Note that the value of an element in XSLT is not the same as with the Document Object Model (DOM). With the DOM, the value of an element is always null, while in XSLT it is the text between the start and end tags.

 

At this point we stop since we have no more <xsl:apply-templates/> elements. This means that no other elements in the source document will get processed, but then that's what we wanted.

 

So how are we constructing the result tree? Let's work this one from the bottom up. When we execute the template for <Book>, we create the new <Book> element, and then replace the line:

 

<xsl:value-of select="Title"/>, <xsl:value-of select="PubDate"/>

 

with the result of evaluating the statements. For the first book, that will be:

 

Designing Distributed Applications, May 1999

 

So overall, our result node will look like:

 

<Book>Designing Distributed Applications, May 1999</Book>

 

Since we have two <Book> elements in the source tree, we will get two <Book> elements in the result tree:

 

<Book>Designing Distributed Applications, May 1999</Book>

<Book>Professional ASP 3.0, October 1999</Book>

 

Similarly, in the template for <Catalog>, we will replace the line:

 

<xsl:apply-templates/>

 

with the results generated by executing the instruction. This will put the two <Book> elements we have created inside a <Books> element. The result tree now looks like this:

 

<Books>

<Book>Designing Distributed Applications, May 1999</Book>

<Book>Professional ASP 3.0, October 1999</Book>

</Books>

 

I have added the line breaks and formatting to make the output look better.

 

Moving back to the first template we came across, the one for the document root, we can see that this adds no further content, so our output is exactly as I have just shown.

 

In our processing model, we now break out of our cycle and format the output (step 5). In this case, we have no formatting, so there is no further processing. Later in this book, we will see how we can format using a standard web-browser and HTML, or using the Formatting Objects part of the XSL specification (XSL-FO).


 

Note that the XSLT specification says that "… XSLT is not intended as a completely general-purpose XML transformation language.

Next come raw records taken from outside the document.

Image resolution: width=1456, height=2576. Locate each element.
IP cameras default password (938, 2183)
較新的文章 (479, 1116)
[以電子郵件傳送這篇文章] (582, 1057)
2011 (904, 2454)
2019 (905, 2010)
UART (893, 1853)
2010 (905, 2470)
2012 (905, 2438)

Rather it is designed primarily for the kinds of transformations that are needed when XSLT is used as part of XSL." However, in the majority of cases, XSLT is used independently of XSL-FO, just as we are doing here and will do again when we produce HTML using XSLT. The specification acknowledges this with the statement "… XSLT is also designed to be used independently of XSL."

 

Using any of the processors described in Appendix E we can run the XSLT stylesheet with the XML. For example, if we now invoke XT with the command line:

 

xt shortcatalog.xml TitleAndDate.xsl TitleAndDate.xml

 

we produce a file TitleAndDate.xml with the content:

 

<?xml version="1.0" encoding="utf-8"?>

<Books>

<Book>Designing Distributed Applications, May 1999</Book>

<Book>Professional ASP 3.0, October 1999</Book>

</Books>

 

XT has put an XML declaration at the top, but otherwise it is exactly as we generated ourselves.